Ce n'est que bien plus tard, en arrivant à l'âge du sens, que nous pouvons attribuer au fracas de l'enfance une signification de triomphe. Et pourtant, à l'instant même de l'agression, il y avait déjà un sentiment mêlé de souffrance et d'espoir. Au moment de la blessure, l'enfant abattu rêvait: "Un jour je m'en sortirai... un jour je me vengerai... je leur montrerai..." et le plaisir du rêve en se mélangeant à la douleur du réel permettait de le supporter. Peut-être même le tourment exaltait-il le besoin d'imaginer? "Les chemins bourbeux rendent plus désirable l'aube spirituelle et plus tenace l'exigence d'un idéal."

Le malheur n'est jamais pur, pas plus que le bonheur. Mais dès qu'on en fait un récit, on donne sens à nos souffrances, on comprend, longtemps après, comment on a pu changer un malheur en merveille, car tout homme blessé est contraint à la métamorphose:

"J'ai appris à transformer le malheur en épreuve.
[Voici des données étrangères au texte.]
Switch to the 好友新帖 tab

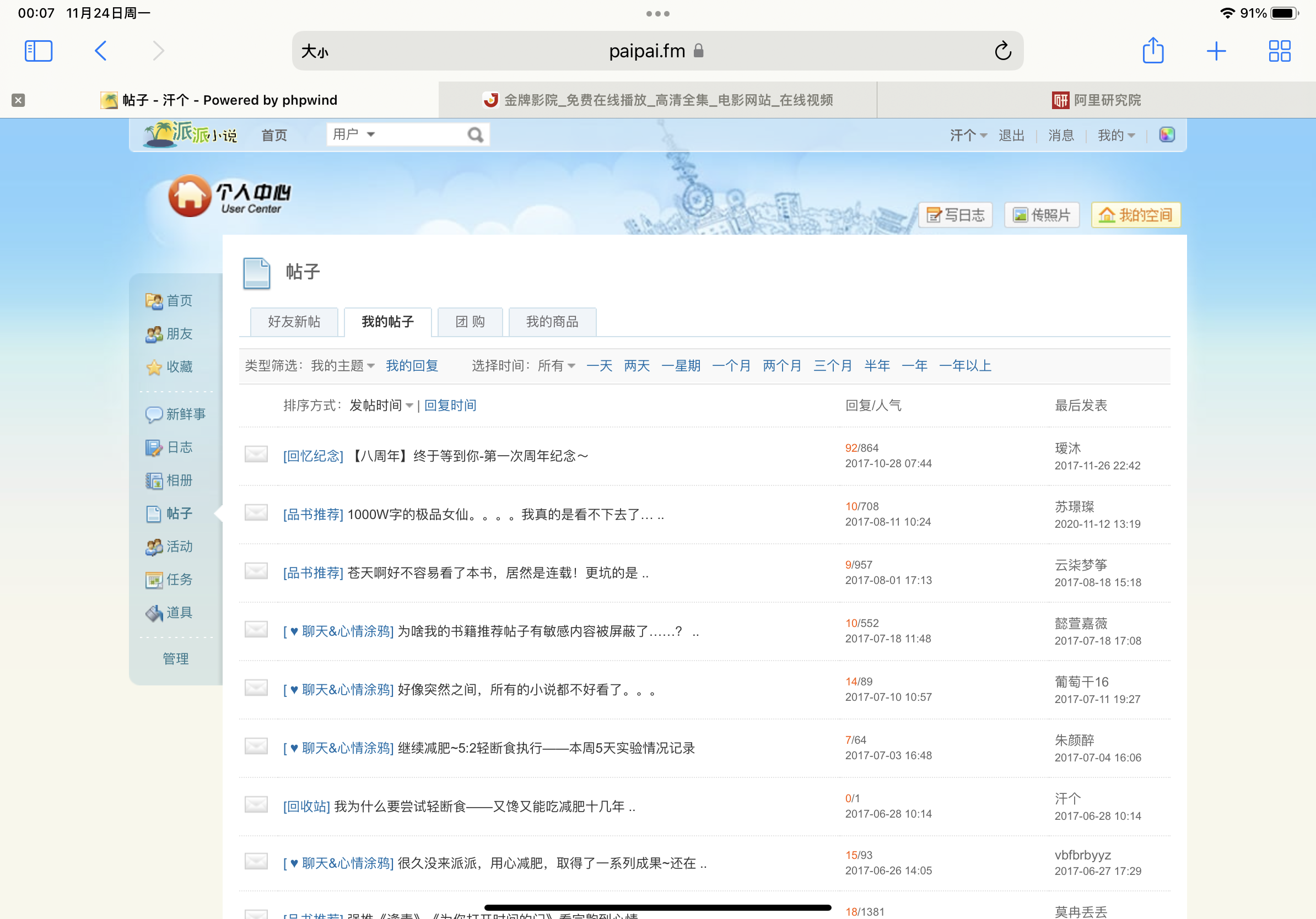(x=294, y=322)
Si l'un fait baisser la tête, l'autre la relève."

Deux mots organiseront la manière d'observer et de comprendre le mystère de ceux qui s'en sont sortis et qui, devenus adultes, se retournent sur les cicatrices de leur passé. Ces deux mots étranges qui préparent notre regard sont "résilience" et "oxymoron".
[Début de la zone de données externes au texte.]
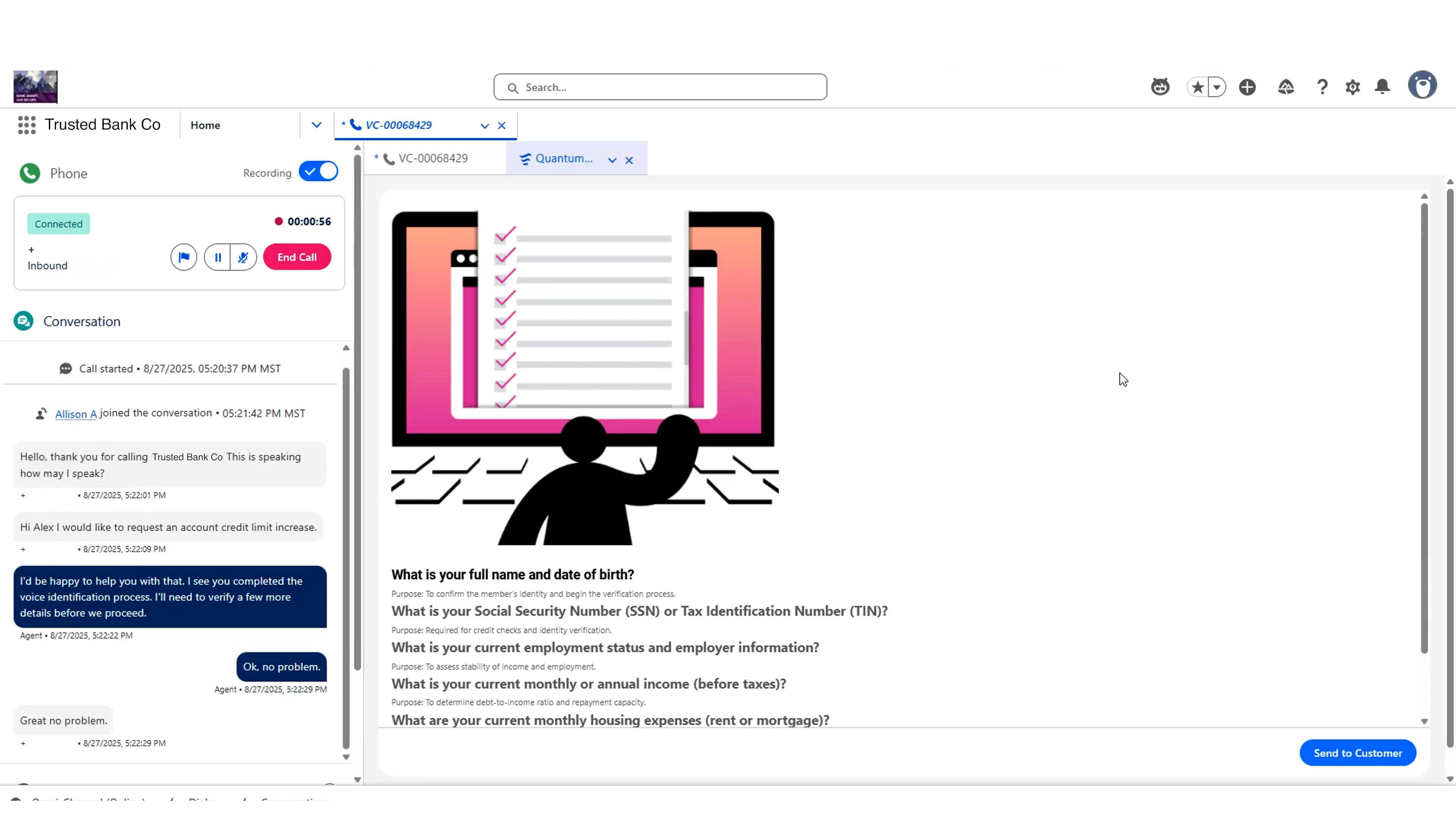Click the Einstein assistant icon
Screen dimensions: 1456x819
tap(1160, 86)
Quand le mot "résilience" est né en physique, il désignait l'aptitude d'un corps à résister à un choc. Mais il attribuait trop d'importance à la substance. Quand il est passé dans les sciences sociales, il a signifié la capacité à réussir, à vivre et à se développer positivement, de manière socialement acceptable, en dépit du stress ou d'une adversité qui comportent normalement le risque grave d'une issue négative.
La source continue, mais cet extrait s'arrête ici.